Gewisse Dinge die mich etwas stören bisher:

1. Schneider haben scheinbar keinen Vorteil gegenüber anderen Charakteren, was das Stoffsammeln angeht. Zudem ist die Stoffanzahl deutlich gegenüber Froststoff geschrumpft.

2. Kürschner bräuchten die "Ledersuche". Kräutergärtner haben die Kräutersuche, Bergbauer bekommen die Adern auf der Minikarte angezeigt, wenn ich tatsächlich farmen möchte, muss ich die Mobs selbst töten und such mich zu Tode, wenn ich eigentlich nur die Sachen wegkürschnern will (nein, nicht klauen, nur Leichen entfernen bei Nichtkürschnern)

3. Bergbauer machen seit ca. 2 Wochen massiv Gold. 120 Erze/Stunde in Hyjal sind etwas zu viel, Reinerlös gerade mal 1200 Gold...Der wohl beste Farmberuf zur Zeit und als Kombination mit Juwe mal wieder perfekt und eine reine Goldmaschine!

4. Ich finde die Anzahl benötigter schwerer Leder etwas zu hoch  (10 schw. Leder/Rezept) Leder lässt sich nicht mehr so einfach wie damals farmen. Damals ging man ins Sholazarbecken oder in Instanzen, heute wüsste ich nicht direkt, wo ich hinsollte, um Mobs sinnlos zu töten und zu kürschnern!

Allgemein lässt sich wieder festhalten, das mal wieder Bergbau + Kräutern starke Farmberufe sind und auch Juwe + VZ richtig Goldmachen. Die Produktionsberufe wie Schneider + Lederer bleiben weiter hinter dem Schmied, man wird da bis auf 525er Sachen nichts los, die Inschriftenkundler machen ja sowieso nur noch Eigenbedarf.

Das kann doch mal wieder nicht wahr sein! *mimimi*


----------



## Mäuserich (20. Dezember 2010)

Ganz ehrlich: wer gelinde gesagt so blöd ist als erfahrener Spieler der diesen Umstand bereits erkannt hat immer noch mit Kürschner/Lederverarbeitung durch die Gegend zu laufen ist selber schuld!

Ich habe mit meinem Main Juwe / Verzauberer, entsprechend habe ich derzeit unter den hohen Erzpreisen zu leiden, aber jammer ich? Nein weil ich weiss das die Zeiten zu Ende gehen, sich die Preise normalisieren und ich dann wieder fette Gewinne erwirtschaften werde.

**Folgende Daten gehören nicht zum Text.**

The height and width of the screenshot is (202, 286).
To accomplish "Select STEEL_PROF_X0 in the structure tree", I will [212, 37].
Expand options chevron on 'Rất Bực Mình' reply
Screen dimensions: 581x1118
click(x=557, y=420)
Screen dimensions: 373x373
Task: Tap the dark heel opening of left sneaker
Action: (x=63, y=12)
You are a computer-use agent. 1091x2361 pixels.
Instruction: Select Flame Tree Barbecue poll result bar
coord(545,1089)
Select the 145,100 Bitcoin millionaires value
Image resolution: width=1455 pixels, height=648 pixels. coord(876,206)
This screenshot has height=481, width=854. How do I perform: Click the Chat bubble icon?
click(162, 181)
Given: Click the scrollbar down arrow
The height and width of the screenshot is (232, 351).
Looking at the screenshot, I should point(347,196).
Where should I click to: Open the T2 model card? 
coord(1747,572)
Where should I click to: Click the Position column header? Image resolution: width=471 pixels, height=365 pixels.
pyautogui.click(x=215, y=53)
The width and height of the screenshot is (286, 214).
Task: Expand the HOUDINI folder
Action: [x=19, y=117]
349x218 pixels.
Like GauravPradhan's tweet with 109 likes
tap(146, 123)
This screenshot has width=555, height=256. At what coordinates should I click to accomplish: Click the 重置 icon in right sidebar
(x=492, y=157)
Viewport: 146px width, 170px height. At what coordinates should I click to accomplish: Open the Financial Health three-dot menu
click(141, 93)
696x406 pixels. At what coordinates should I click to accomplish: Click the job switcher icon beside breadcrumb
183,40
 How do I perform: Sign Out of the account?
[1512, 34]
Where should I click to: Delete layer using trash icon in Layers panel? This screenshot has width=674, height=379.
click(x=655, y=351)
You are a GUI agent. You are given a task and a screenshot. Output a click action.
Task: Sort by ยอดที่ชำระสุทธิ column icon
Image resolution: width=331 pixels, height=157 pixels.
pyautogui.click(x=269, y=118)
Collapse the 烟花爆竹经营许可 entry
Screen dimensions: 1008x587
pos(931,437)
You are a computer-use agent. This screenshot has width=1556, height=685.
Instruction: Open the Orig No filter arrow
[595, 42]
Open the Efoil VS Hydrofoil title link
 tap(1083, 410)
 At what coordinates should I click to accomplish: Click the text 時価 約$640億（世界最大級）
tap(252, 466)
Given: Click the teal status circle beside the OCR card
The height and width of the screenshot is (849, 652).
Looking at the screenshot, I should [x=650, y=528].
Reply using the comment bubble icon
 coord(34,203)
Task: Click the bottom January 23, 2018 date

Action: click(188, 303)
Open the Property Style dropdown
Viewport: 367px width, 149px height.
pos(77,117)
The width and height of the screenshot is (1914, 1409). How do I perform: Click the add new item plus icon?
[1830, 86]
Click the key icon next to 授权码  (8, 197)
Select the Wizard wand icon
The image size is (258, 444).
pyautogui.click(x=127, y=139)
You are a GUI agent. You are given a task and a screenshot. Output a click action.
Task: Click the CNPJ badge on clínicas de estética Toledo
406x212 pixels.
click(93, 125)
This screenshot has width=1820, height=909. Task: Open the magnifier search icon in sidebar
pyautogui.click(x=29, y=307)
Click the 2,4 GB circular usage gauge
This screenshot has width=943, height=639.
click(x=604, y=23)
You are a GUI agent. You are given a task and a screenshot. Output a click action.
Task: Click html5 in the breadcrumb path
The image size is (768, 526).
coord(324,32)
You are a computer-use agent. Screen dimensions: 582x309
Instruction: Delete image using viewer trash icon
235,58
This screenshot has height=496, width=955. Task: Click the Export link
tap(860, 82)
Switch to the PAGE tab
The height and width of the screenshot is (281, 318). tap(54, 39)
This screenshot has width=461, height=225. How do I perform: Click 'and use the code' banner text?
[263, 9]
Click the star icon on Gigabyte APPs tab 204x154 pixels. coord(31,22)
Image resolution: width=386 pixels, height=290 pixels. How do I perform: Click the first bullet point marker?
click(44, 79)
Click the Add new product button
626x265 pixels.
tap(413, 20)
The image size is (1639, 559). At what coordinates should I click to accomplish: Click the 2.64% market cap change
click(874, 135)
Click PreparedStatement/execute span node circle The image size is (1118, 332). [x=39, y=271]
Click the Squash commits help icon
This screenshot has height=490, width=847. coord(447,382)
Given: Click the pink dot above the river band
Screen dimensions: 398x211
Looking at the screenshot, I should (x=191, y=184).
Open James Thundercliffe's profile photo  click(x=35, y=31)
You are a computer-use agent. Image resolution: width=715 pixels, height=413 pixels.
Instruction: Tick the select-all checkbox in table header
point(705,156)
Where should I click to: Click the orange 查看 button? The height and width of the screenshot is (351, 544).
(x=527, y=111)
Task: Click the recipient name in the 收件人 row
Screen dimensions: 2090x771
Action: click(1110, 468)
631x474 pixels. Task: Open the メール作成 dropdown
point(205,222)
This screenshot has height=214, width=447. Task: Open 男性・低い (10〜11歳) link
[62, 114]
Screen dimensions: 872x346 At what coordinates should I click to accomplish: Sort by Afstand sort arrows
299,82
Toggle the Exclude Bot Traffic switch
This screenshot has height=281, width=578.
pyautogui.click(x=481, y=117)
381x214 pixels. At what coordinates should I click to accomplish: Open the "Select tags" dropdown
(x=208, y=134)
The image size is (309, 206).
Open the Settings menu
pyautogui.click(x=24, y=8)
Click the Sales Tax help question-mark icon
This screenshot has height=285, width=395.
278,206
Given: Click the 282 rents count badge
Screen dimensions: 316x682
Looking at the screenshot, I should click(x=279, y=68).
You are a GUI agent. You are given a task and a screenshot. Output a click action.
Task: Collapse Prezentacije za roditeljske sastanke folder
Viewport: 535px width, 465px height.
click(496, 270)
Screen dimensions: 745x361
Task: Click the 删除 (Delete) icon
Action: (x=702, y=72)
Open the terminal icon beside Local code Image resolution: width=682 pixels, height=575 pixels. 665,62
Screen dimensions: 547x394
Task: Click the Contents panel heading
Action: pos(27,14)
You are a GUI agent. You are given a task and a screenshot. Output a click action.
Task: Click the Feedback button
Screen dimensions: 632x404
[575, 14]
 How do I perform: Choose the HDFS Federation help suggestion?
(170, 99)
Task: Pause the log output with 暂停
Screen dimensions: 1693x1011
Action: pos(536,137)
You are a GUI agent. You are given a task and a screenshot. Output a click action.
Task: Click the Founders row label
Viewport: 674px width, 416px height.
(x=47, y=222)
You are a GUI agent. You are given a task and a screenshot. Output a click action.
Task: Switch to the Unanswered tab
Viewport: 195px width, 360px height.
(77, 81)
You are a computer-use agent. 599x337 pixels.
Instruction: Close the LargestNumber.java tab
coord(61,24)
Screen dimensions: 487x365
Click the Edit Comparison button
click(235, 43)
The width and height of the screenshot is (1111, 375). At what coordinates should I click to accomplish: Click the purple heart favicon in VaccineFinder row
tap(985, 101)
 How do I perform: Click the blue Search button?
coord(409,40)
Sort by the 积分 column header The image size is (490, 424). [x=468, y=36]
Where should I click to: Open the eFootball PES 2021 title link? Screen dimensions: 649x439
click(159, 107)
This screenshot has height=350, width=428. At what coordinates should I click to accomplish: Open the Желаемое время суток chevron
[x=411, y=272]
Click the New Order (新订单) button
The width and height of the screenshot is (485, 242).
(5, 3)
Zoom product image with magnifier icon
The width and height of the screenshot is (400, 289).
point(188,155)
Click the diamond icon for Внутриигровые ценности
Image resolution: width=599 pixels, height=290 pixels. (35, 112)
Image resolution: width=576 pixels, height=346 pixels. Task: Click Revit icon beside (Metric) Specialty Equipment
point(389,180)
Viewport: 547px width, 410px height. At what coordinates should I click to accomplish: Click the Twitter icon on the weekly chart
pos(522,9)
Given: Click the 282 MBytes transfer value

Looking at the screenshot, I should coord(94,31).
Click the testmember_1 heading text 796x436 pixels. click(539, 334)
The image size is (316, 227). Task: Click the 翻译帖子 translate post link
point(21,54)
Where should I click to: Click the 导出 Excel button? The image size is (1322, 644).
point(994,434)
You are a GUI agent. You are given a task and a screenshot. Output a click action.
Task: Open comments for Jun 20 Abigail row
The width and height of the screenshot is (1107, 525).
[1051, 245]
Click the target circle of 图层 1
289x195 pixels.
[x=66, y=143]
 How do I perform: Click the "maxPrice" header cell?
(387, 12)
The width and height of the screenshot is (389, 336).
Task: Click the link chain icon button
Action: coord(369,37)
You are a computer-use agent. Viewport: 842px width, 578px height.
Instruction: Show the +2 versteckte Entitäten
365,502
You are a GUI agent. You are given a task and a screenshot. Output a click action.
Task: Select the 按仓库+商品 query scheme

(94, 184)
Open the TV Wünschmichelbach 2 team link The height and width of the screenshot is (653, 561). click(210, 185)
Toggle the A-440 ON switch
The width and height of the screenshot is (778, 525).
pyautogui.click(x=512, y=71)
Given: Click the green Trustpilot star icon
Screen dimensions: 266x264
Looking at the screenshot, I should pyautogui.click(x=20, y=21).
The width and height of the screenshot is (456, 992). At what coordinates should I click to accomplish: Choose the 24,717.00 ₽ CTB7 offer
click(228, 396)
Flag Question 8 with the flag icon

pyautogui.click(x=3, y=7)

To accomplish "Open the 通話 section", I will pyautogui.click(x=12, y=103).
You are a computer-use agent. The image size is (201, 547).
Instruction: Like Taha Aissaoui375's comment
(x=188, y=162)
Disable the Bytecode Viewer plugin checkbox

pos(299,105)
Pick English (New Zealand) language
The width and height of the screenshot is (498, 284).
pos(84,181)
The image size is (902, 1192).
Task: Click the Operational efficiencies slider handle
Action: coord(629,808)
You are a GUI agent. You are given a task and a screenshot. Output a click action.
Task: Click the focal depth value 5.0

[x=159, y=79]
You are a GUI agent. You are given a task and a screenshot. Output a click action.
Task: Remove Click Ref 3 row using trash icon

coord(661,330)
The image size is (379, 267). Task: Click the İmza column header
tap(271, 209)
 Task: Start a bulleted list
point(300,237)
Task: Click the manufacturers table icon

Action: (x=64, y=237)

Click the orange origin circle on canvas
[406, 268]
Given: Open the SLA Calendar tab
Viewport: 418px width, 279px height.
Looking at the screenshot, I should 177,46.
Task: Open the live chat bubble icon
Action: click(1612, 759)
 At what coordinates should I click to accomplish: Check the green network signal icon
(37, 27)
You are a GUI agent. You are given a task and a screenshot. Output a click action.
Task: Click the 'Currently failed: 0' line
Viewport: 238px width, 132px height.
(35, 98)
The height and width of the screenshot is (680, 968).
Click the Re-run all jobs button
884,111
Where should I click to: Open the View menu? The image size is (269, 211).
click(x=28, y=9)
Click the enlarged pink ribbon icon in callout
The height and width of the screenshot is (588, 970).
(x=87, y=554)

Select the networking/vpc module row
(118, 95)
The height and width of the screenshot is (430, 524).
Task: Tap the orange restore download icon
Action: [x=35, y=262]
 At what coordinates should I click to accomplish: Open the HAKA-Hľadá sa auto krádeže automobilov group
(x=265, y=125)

Juwe ist nunmal die Goldgrube schlechthin weil Juwelen quasi ein "Verbrauchsmaterial" sind, das sollte aber jedem mit dem wirtschaftlichem Verständniss eines Toastbrots auch klar sein, ergo Augen auf bei der Berufswahl.

Was den Kürschner angeht:
mein Freund (Kürschner/Lederer) freut sich grad wie ein Schneekönig. Er hat nen super Farmspot und verdient mit seinem Leder derzeit 2.400 g / Stunde ^^

btw: 120 Erz / Stunde ist auf meinem Server zumindest derzeit utopisch... war gestern mit meinem Twink dort farmen um meinen Main zu pushen, Resultat um 16:00 Uhr waren 40 Erz in ziemlich exact einer Stunde und um 00:15 Uhr umgerechnet etwa 80 Erz auf eine Stunde. Die Gebiete sind einfach krass überfarmt.


----------



## Nogori (20. Dezember 2010)

dem teil mit dem Stoff muß ich wiedersprechen, beim meinem Schneiderlein droppen durchaus mehr stoffe , wenn auch weniger als noch in Nordend.. 
auch beim Plündern kann ich in z.b. in Instanzgruppen aus bereits geplünderten Mobs noch stoffe looten .. wie gesagt.. in nordend waren gefühlt mehr drinnen, aber die zusätzliche dropgeschichte existiert noch.


----------



## Albra (20. Dezember 2010)

hmm mag bei deinem server stimmen bei mir zb ist der preis von obsidian und elementium schon am 3. tag extremst in den keller gesackt also 120gold pro stück.. selbst pro stack zahlste nicht soviel und unser gildenbb is ziemlich genervt aber freut sich das er das ganze sinnfreie erz sondieren und juwe machen kann
eben weil alle nun die geode farmen überschwemmen sie damit die auktionshäuser
beste preise erziel ich nach wie vor mit kupfer..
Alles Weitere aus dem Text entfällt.